WASHINGTON -- Used-car dealers would need to give customers more information on warranties under changes to window sticker rules that the Federal Trade Commission proposed today.
The proposal, which the five FTC commissioners unanimously approved, makes changes to the Buyers Guide that dealers must affix to windows of all used cars offered for sale. The FTC said it will take public comment through Feb. 11 before deciding whether to finalize the proposed changes.
The FTC last updated window sticker rules in 1995.
Some of the proposed changes would require little work by dealers. One would inform Spanish-speaking customers that the guide is available in Spanish; another would encourage customers to look up vehicle histories such as those offered by government agencies and companies such as Carfax.
Other proposed changes ask dealers to fill in more boxes on the sticker. One would tell shoppers whether a vehicle is covered by a manufacturer's warranty, a certified used-car warranty or some other warranty. Another would require dealers to include catalytic converters and airbags on a list of "vehicle systems" included.
The proposal would not require dealers to provide a copy of the warranty.
While some consumer groups wanted dealers to provide copies of all warranties to customers, industry trade groups argued that the warranties are often difficult to obtain. Regulators agreed with the dealers' argument.
"The rule does not now require dealers to disclose warranties, such as manufacturers' warranties, for which the dealers are not responsible, and the comments do not present compelling reasons to expand the rule's current scope," the proposal says.

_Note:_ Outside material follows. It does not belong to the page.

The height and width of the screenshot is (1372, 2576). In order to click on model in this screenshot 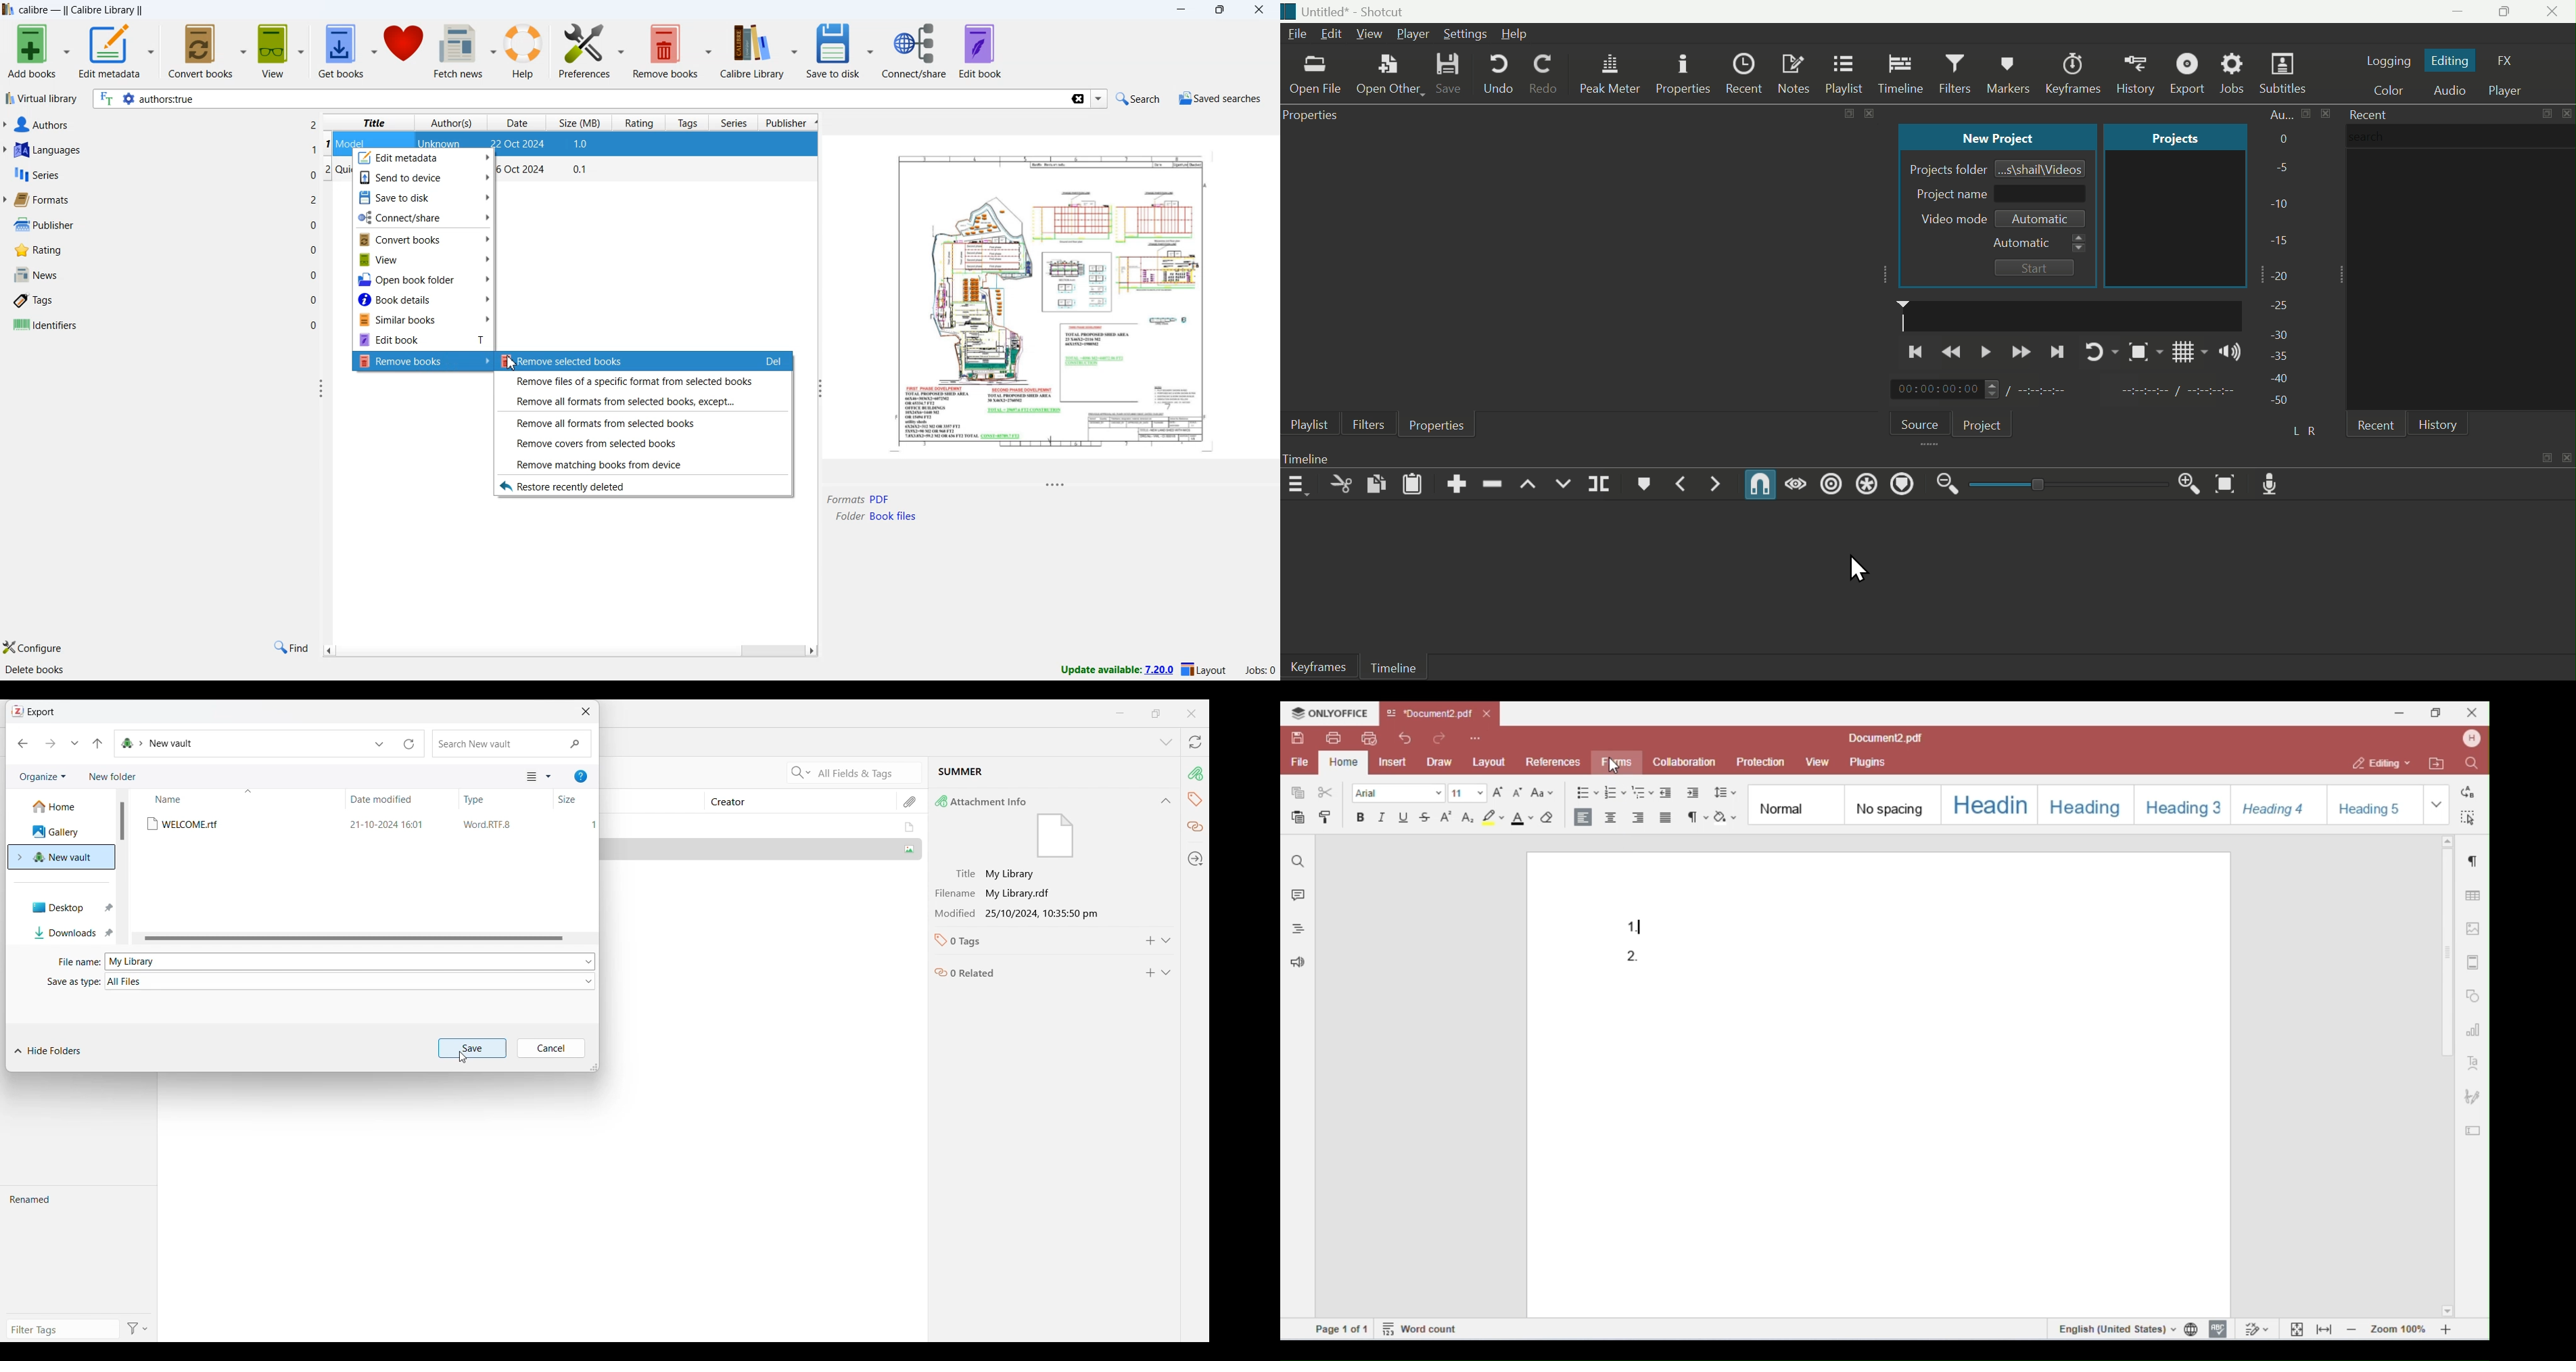, I will do `click(353, 143)`.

Bailey Wood, a spokesman for the National Automobile Dealers Association, said the rule should give customers a clearer idea of how to get warranty information and check vehicle history reports without burdening dealers.
"We've showed them that the rule that's in place is effective at policing the market, and it is doing so," he told Automotive News.
Separately, the FTC said today that it has reached a settlement with Hope for Car Owners, a California company that allegedly defrauded car buyers by taking cash payments in exchange for refinancing that never occurred.
The settlement includes a $362,388 penalty that is being suspended because the owner of the company cannot pay it.